🤖 AI Summary
This work addresses the challenge of achieving adaptive model selection that simultaneously ensures finite-sample coverage validity and accommodates spatial heterogeneity without distributional assumptions. The authors propose a localized conformal model selection framework that, during the calibration phase, symmetrically constructs upper and lower surrogate intervals to form a data-dependent safety index set for identifying favorable models. This approach enables local adaptivity while preserving sample exchangeability. Notably, it is the first method to unify local adaptivity with post-selection validity, guaranteeing exact marginal coverage while flexibly adapting to data heterogeneity. Empirical results demonstrate that under strong heterogeneity or low-noise conditions, the resulting prediction intervals are significantly shorter than those produced by a fixed oracle model.
📝 Abstract
We propose a localized conformal model selection framework that integrates local adaptivity with post-selection validity for distribution-free prediction.
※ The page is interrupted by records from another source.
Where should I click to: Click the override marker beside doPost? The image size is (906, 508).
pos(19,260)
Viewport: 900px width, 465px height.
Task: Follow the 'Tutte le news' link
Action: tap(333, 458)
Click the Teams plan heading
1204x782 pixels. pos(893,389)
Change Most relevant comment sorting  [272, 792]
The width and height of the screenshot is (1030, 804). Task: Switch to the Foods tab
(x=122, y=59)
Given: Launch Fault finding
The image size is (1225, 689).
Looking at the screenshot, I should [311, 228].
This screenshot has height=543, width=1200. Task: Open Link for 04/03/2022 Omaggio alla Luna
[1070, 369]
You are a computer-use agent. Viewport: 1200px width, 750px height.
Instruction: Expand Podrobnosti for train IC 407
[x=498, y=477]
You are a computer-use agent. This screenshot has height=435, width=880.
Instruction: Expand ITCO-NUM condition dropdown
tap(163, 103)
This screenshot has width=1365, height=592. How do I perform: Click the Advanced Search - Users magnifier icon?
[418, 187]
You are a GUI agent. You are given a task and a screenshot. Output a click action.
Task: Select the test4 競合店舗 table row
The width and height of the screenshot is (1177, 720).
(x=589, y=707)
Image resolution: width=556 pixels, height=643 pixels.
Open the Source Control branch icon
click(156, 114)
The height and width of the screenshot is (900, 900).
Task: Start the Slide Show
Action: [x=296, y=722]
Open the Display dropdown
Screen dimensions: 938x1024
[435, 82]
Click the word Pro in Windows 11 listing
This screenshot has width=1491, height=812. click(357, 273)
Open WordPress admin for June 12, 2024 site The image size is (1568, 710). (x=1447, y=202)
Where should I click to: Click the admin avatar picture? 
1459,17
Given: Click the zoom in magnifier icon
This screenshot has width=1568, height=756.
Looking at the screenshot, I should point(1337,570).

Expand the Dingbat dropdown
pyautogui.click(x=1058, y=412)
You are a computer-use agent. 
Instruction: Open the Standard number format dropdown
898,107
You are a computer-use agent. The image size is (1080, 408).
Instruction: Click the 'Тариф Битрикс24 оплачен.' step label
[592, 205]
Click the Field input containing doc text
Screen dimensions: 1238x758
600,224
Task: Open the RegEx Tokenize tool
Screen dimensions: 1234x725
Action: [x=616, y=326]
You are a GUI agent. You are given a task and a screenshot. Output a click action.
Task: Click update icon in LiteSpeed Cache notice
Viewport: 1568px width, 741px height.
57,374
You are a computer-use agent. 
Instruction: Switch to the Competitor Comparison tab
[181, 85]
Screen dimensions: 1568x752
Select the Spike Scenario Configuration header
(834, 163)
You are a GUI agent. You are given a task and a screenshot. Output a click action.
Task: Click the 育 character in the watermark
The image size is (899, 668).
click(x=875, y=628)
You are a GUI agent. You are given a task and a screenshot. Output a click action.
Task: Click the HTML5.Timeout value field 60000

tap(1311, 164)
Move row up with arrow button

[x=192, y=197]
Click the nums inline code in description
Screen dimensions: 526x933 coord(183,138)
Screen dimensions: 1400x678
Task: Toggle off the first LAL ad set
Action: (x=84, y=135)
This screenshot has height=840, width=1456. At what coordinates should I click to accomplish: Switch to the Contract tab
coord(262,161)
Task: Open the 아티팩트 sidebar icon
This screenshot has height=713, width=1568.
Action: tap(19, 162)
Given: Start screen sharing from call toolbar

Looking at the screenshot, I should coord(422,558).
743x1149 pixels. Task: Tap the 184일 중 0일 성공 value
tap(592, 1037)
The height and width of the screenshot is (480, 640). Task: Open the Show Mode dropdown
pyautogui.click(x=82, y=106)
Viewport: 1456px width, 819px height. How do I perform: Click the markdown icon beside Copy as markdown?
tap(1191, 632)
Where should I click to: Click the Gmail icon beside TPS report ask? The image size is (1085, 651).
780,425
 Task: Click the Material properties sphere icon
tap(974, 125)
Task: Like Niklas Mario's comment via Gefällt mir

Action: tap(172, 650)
By performing model selection symmetrically across calibration points using upper and lower surrogate intervals, we construct a data-dependent safe index set that contains the oracle model and preserves exchangeability. The resulting ensemble procedure retains exact finite-sample marginal coverage while adapting to spatial heterogeneity and model complexity. Simulations demonstrate substantial reductions in interval length compared to the best fixed model, especially in heterogeneous and low-noise settings.